Limitations & Future Work

  • Masking the shared coefficient \(\mu\) is the sole lever for compression, which is relatively coarse. Whether finer-grained budget allocation within \(A/B\) factors is possible remains to be explored.
  • The gains from adaptive budget allocation in the ablation study appear modest (OPT-1.3B 20.13→19.77). The primary benefit stems from the nonlinear approximation itself; the value of the adaptive component needs validation at more extreme compression rates.
  • Experiments focused on LLaMA-7B / OPT / Swin scales. Larger models (70B class) and real-world inference latency (actual kernel efficiency of piecewise linear forward vs dense GEMM) require further verification.
  • Cubic scheduling introduces hyperparameters such as \(b_0,b_f,t_i,t_f\). Sensitivity and cross-model transferability are not fully discussed.
  • Linear Low-rank Compression: FWSVD (Fisher-weighted SVD), ASVD (scaling by input channel influence), and SVD-LLM (mapping singular values to compression loss). NLA pushes this lineage from "linear inner products" to "nonlinear kernels."

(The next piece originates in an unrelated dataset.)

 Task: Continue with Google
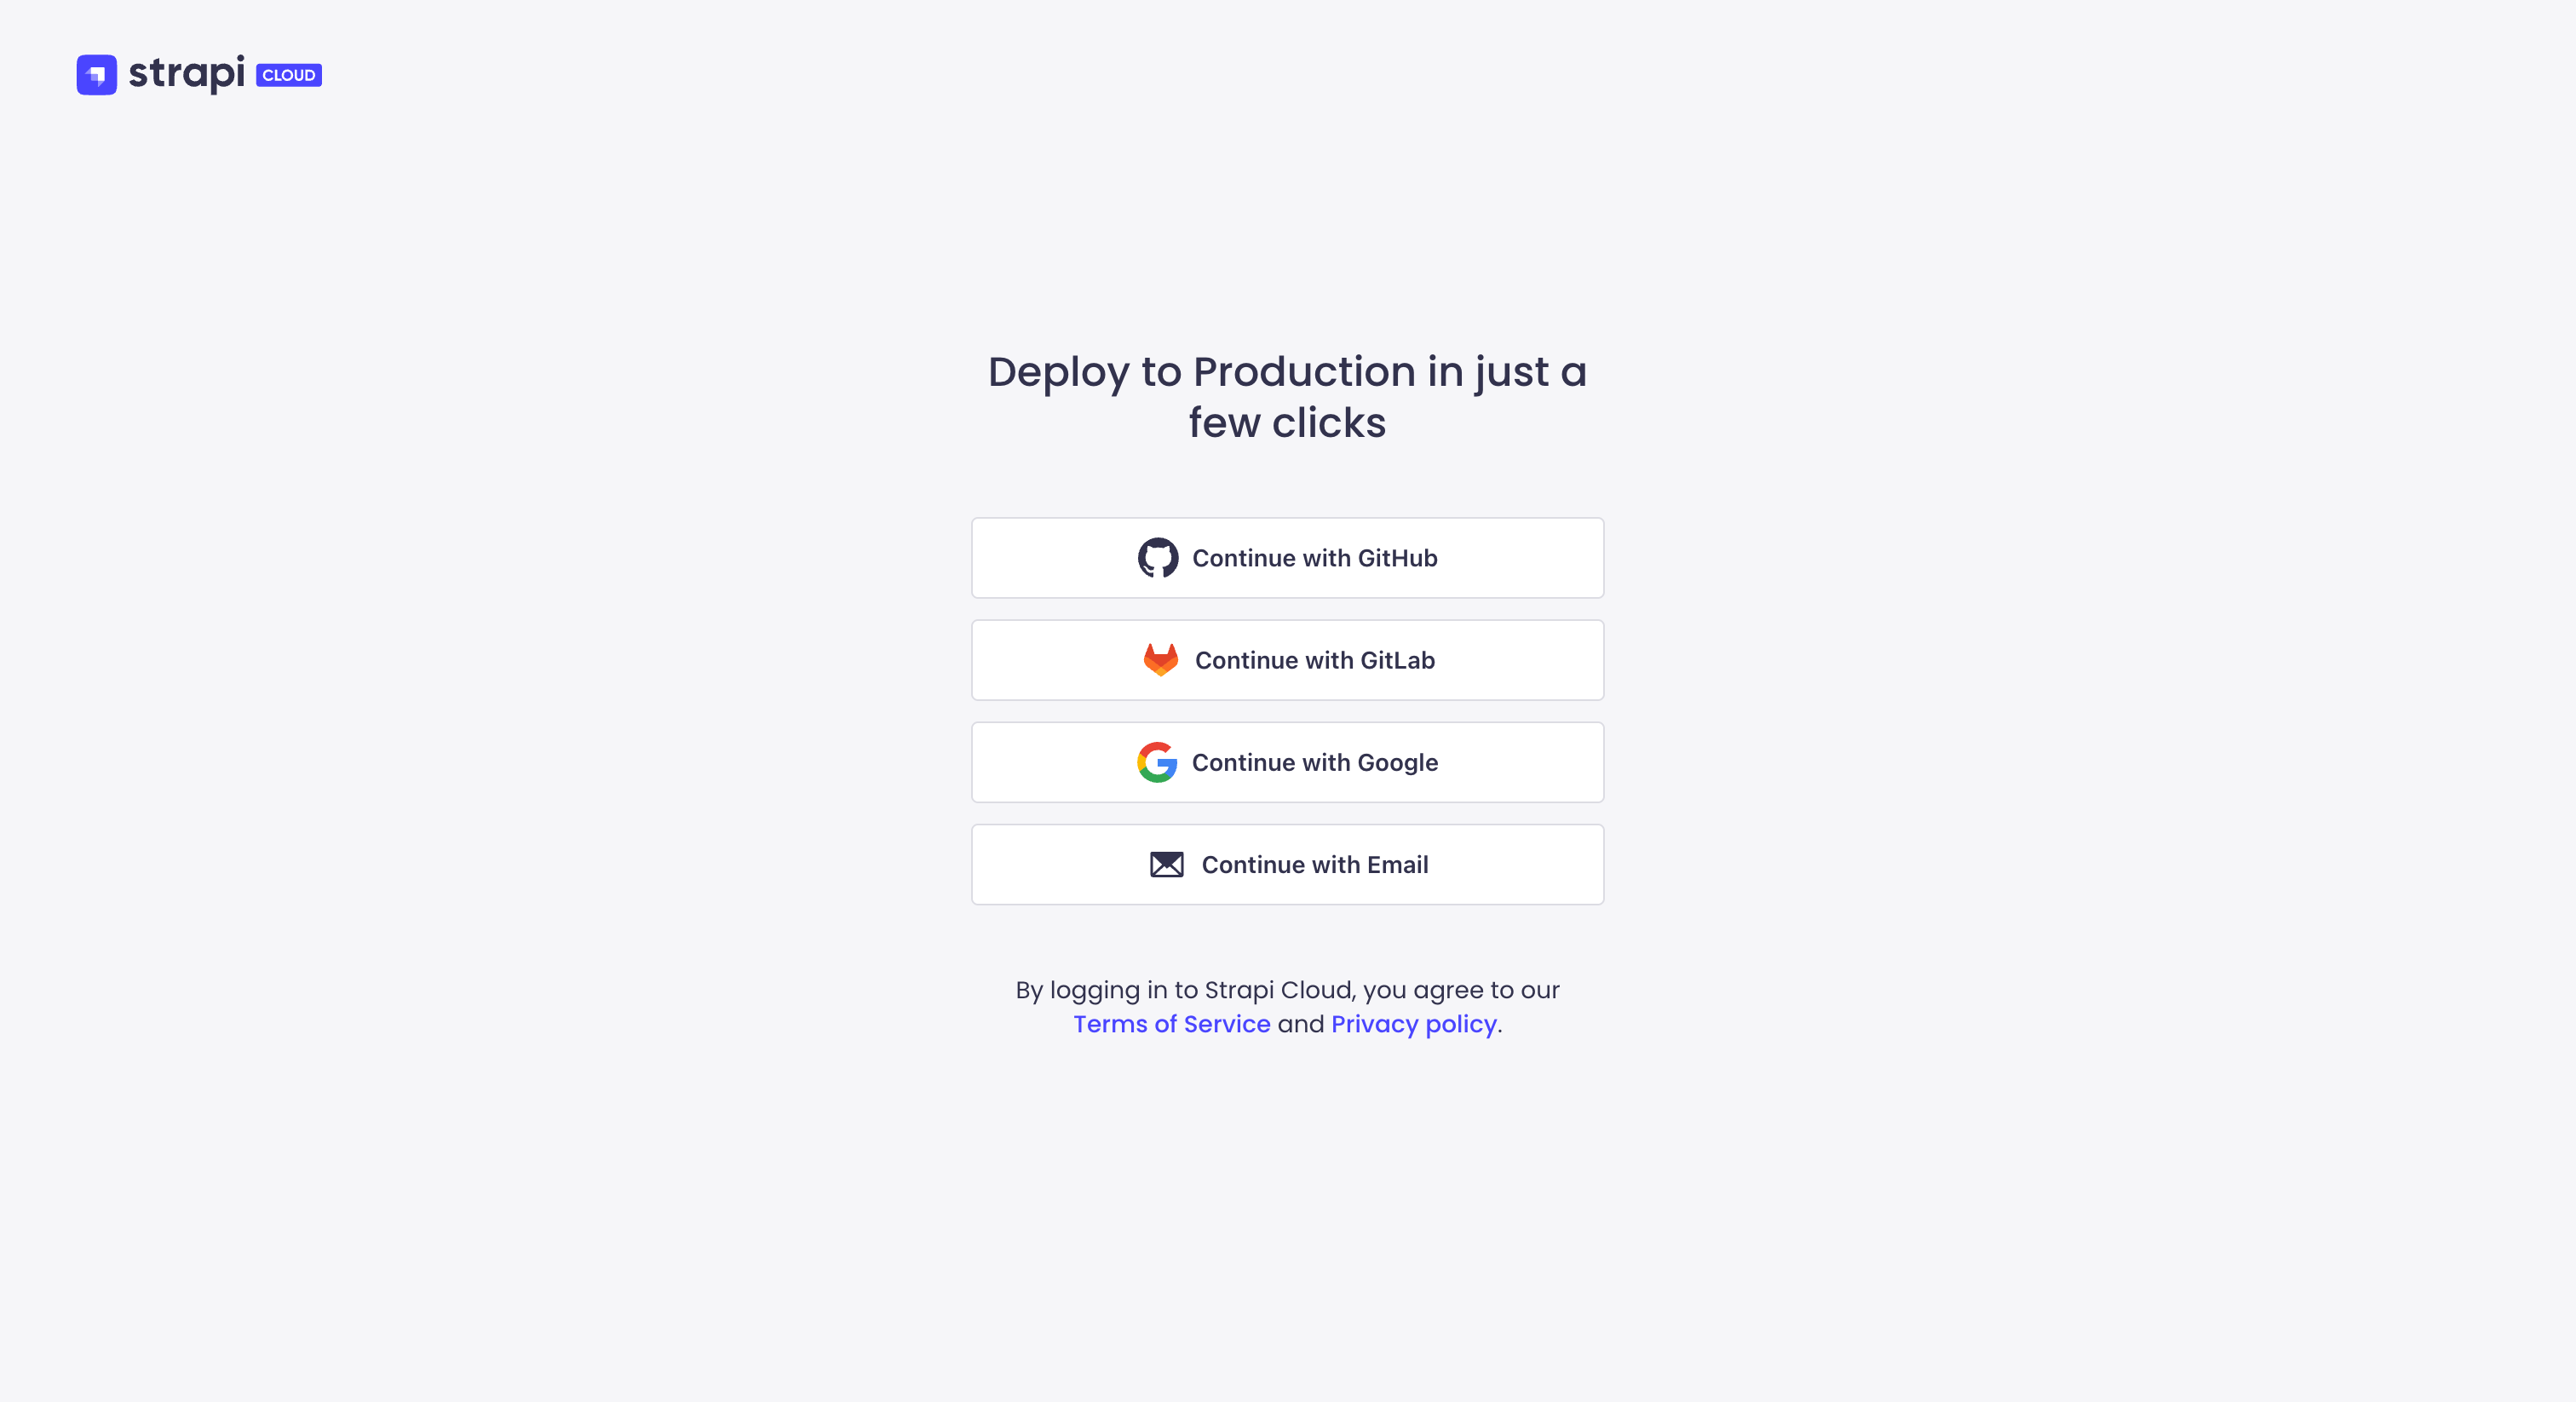1287,762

  • Nonlinear Representations: KPCA uses kernel mapping for nonlinear structures; DyN (Dynamics-inspired Neuromorphic Learning) replaces weight structures with finite sub-models. NLA adapts DyN by treating the piecewise linear model as a low-rank approximator for weight matrices.

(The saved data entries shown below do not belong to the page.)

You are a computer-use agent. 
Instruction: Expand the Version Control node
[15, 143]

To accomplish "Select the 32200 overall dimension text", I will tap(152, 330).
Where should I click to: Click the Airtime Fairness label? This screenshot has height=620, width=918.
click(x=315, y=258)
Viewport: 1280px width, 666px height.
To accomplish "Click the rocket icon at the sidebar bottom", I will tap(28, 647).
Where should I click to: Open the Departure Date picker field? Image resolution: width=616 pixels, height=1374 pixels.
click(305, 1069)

  • Hybrid Compression: CALDERA combines low-rank and low-precision decomposition. NLA demonstrates synergy with GPTQ/4-bit quantization, suggesting that low-rank and quantization are complementary.
  • Insight: When linear methods hit a wall of information loss at high compression, "switching to a more expressive hypothesis class + ensuring engineering computability" is often more fruitful than optimizing within the linear framework. The kernel expansion into additive terms is a generalizable trick for other nonlinear parameterization methods.

Rating

  • Novelty: ⭐⭐⭐⭐ Introducing piecewise linear kernels to low-rank compression while solving forward reconstruction and adaptive allocation hurdles is a clear idea with real engineering value, not just an incremental "kernel-swap."
  • Experimental Thoroughness: ⭐⭐⭐⭐ Covers LLM (LLaMA/OPT, language modeling + commonsense reasoning) and Vision (Swin), with multi-angled ablations on fitting loss, VRAM, kernels, and quantization. Lacks evaluation on larger models and real inference latency.
  • Writing Quality: ⭐⭐⭐⭐ The motivation-contradiction-method chain is smooth, with clear formulas, algorithms, and supporting charts.
  • Value: ⭐⭐⭐⭐ Hardware-friendly, stackable with quantization, and significantly outperforms SVD series at high compression rates, offering real-world significance for resource-constrained deployment.